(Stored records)
——————
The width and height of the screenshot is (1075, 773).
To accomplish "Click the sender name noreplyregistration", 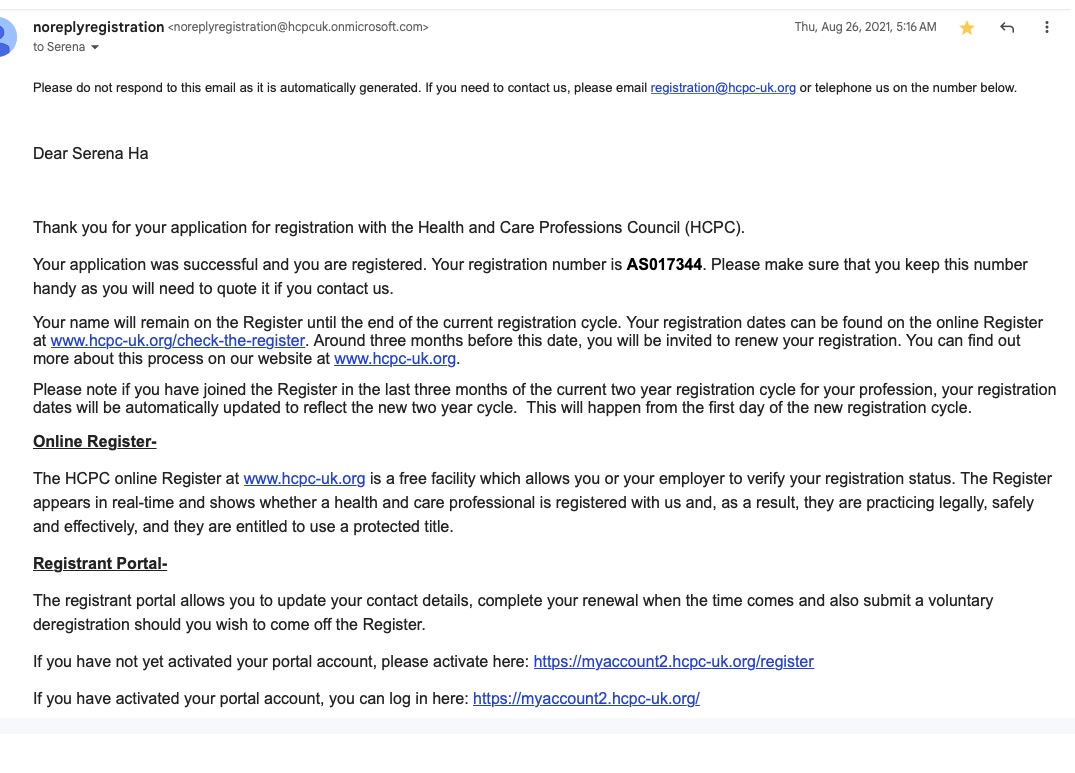I will (x=98, y=27).
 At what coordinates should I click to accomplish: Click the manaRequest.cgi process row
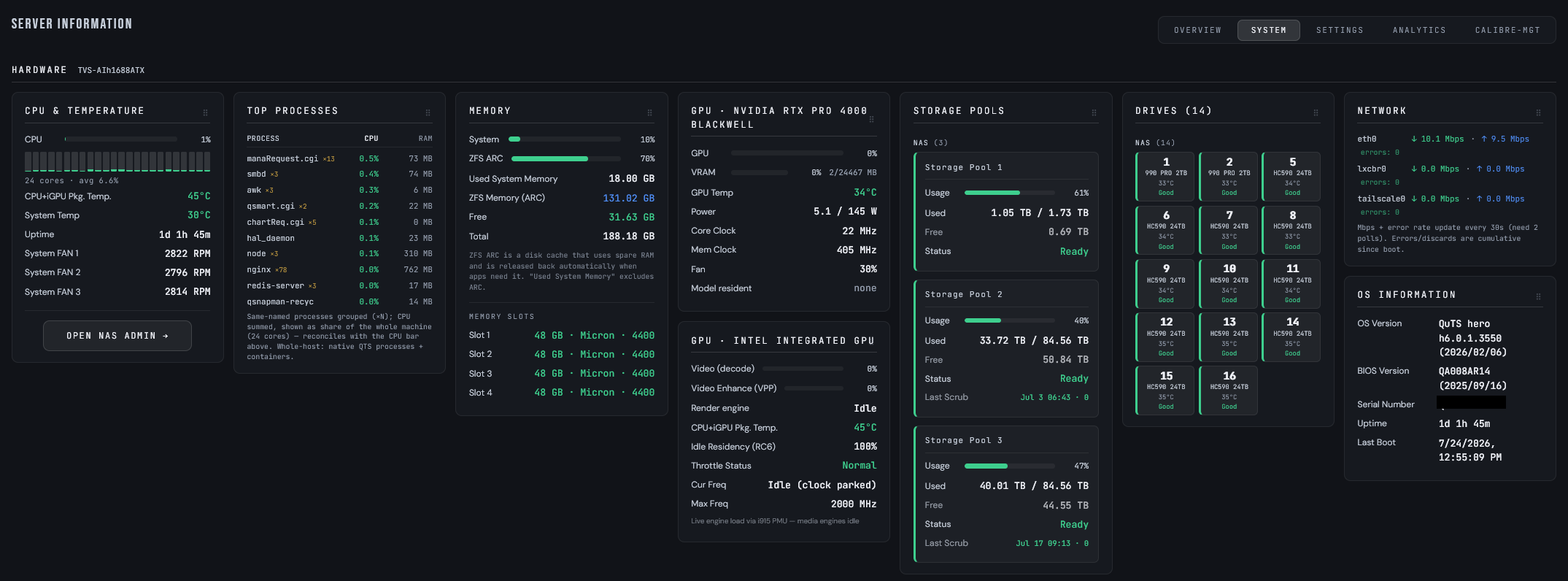pyautogui.click(x=339, y=158)
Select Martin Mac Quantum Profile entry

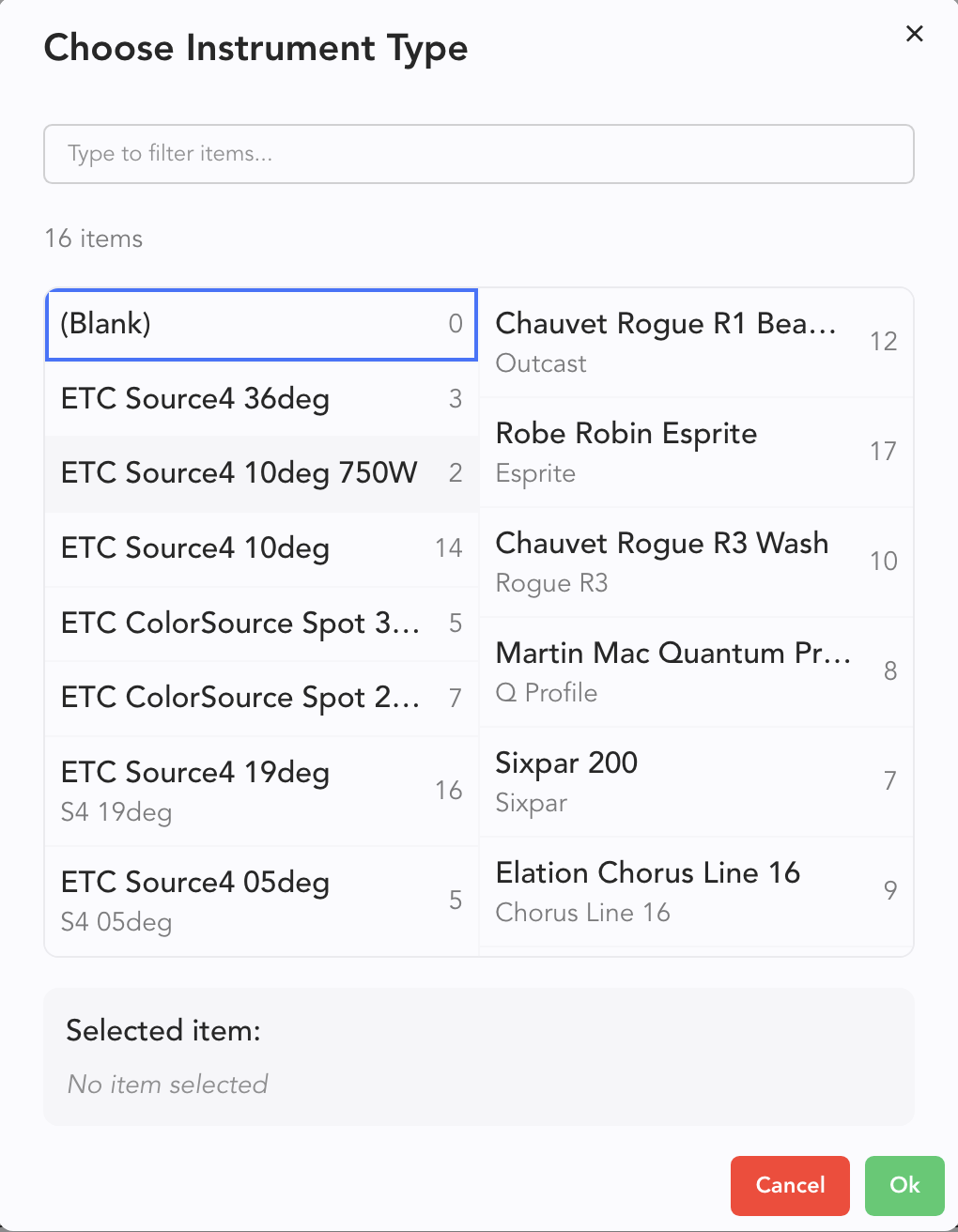695,671
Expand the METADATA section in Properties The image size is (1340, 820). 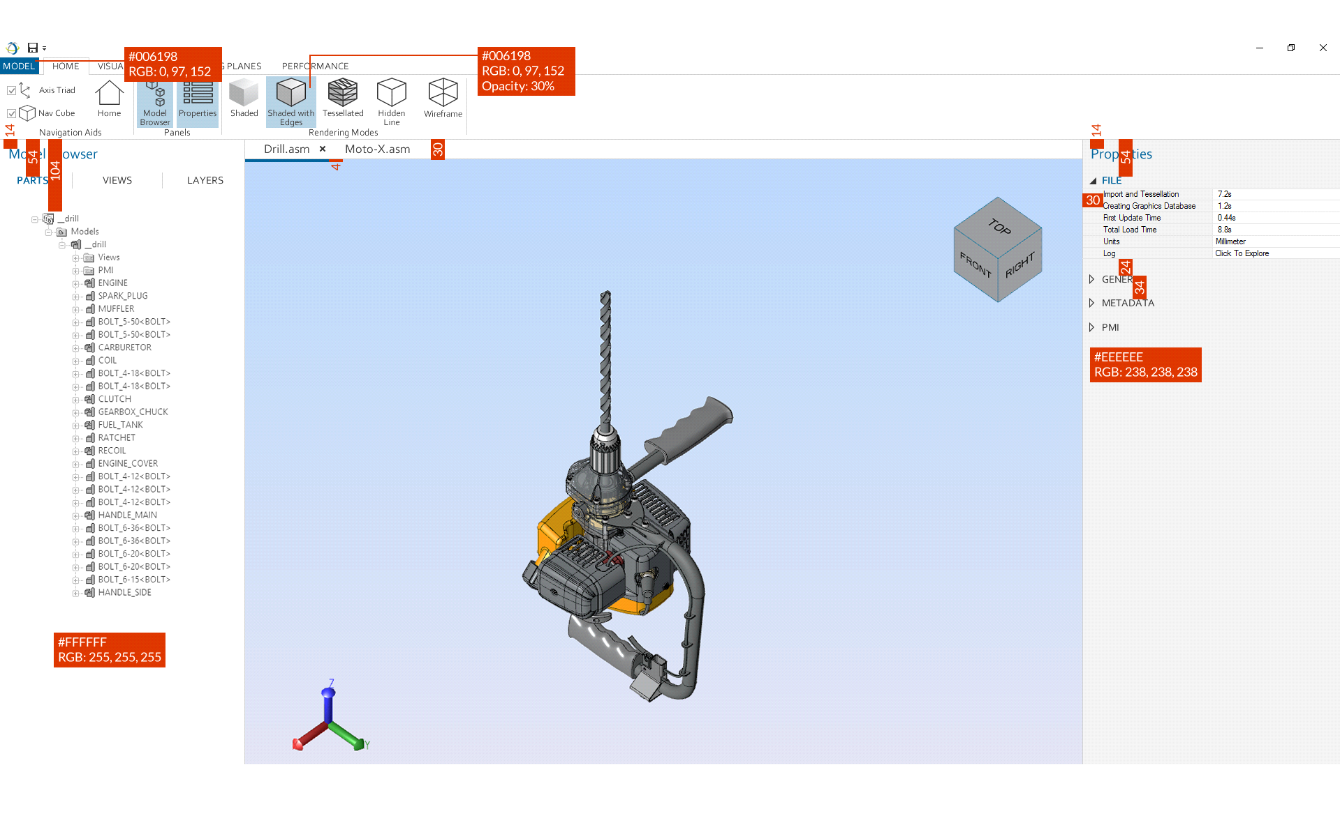[1092, 303]
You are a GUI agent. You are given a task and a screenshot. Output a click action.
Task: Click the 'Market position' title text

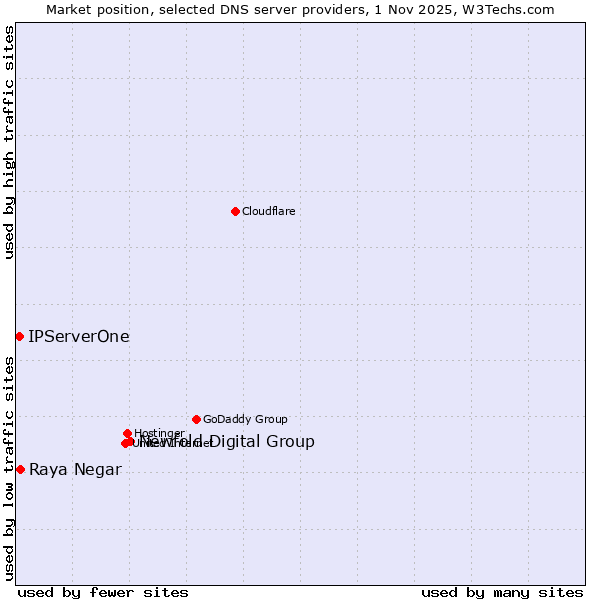[x=94, y=9]
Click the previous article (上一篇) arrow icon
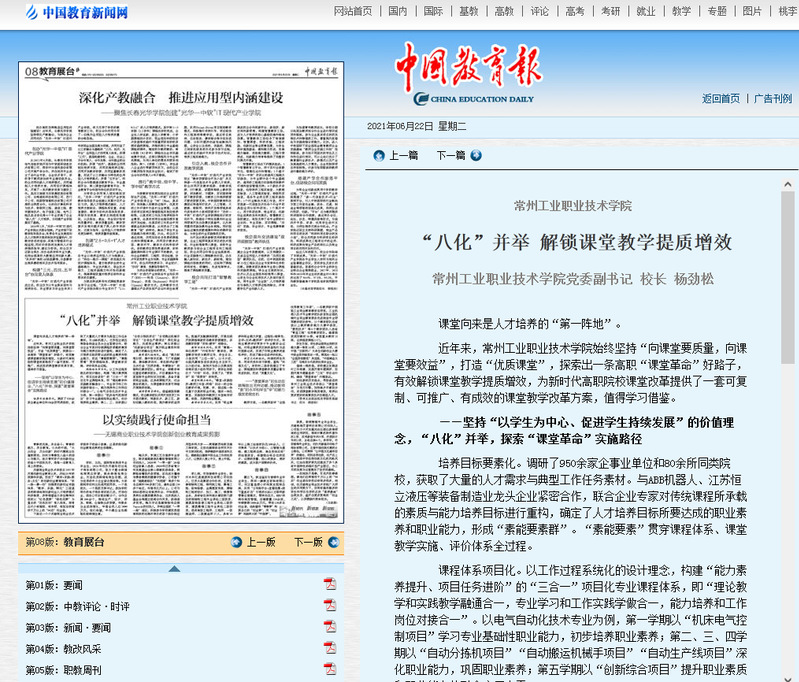 coord(379,155)
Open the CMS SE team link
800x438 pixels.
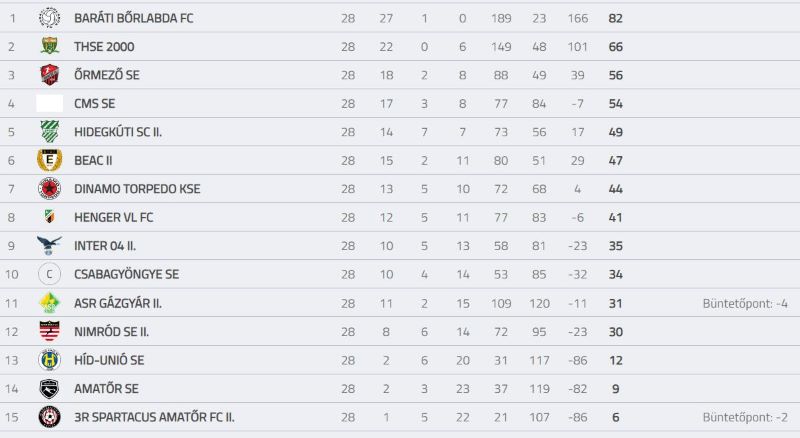coord(94,104)
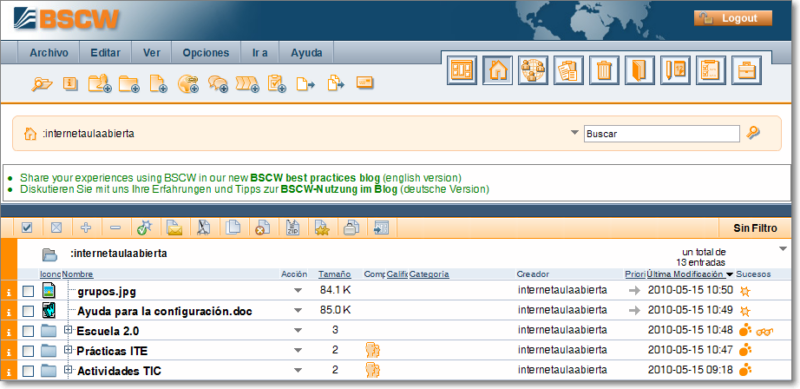
Task: Open the dropdown arrow beside Buscar field
Action: tap(575, 133)

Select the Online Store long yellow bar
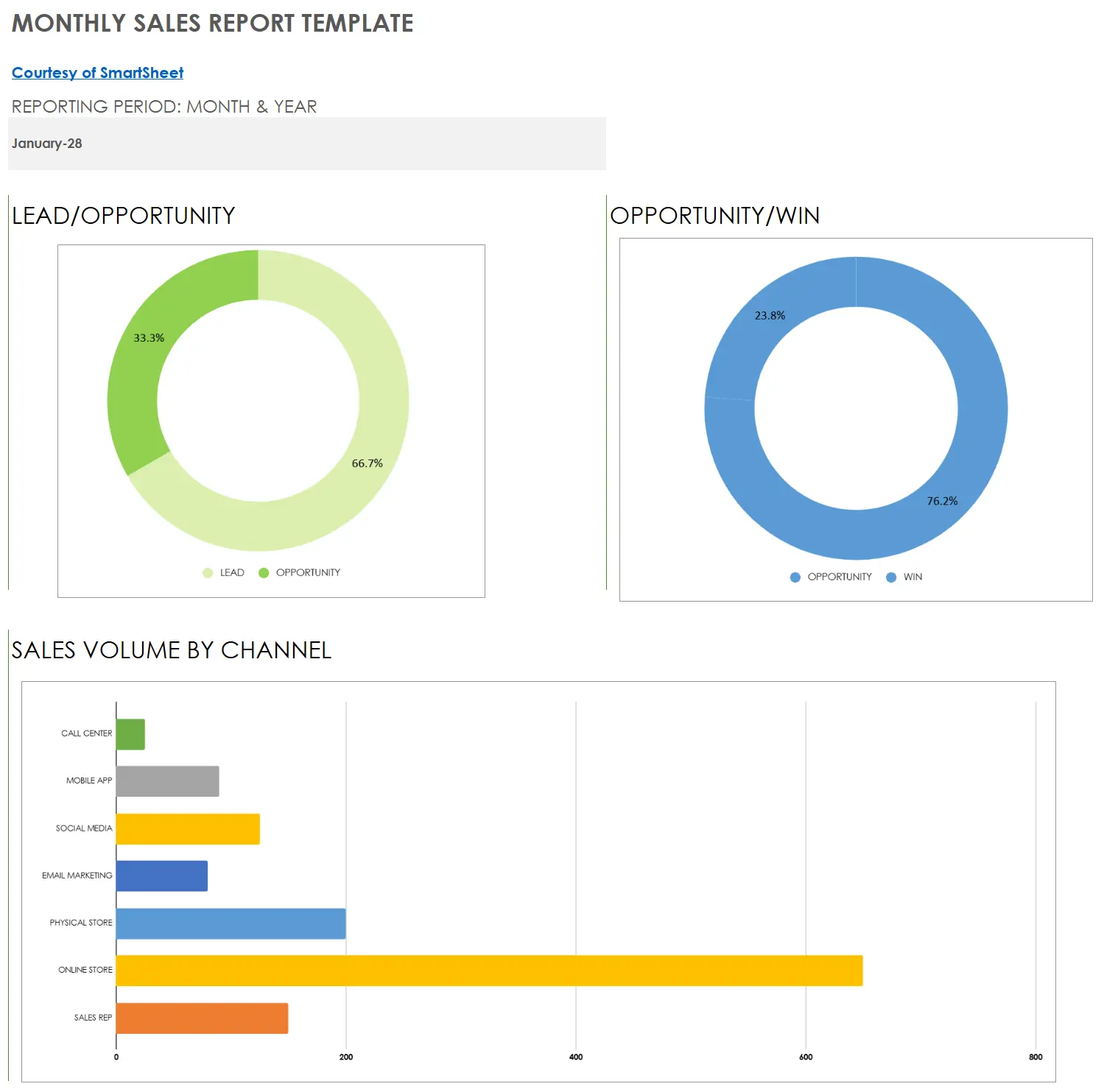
——————
*GOAL OF THE EXERCISE*.
Please give a word-for-word transcript of the lines from the one holding "Click the previous article (上一篇) arrow icon" through the final line of the entries, both ends kept, with no pictures.

*REPLY*.
Click the previous article (上一篇) arrow icon
 coord(379,155)
Open the CMS SE team link
800x438 pixels.
coord(94,104)
Task: Open the dropdown arrow beside Buscar field
Action: tap(575, 133)

Select the Online Store long yellow bar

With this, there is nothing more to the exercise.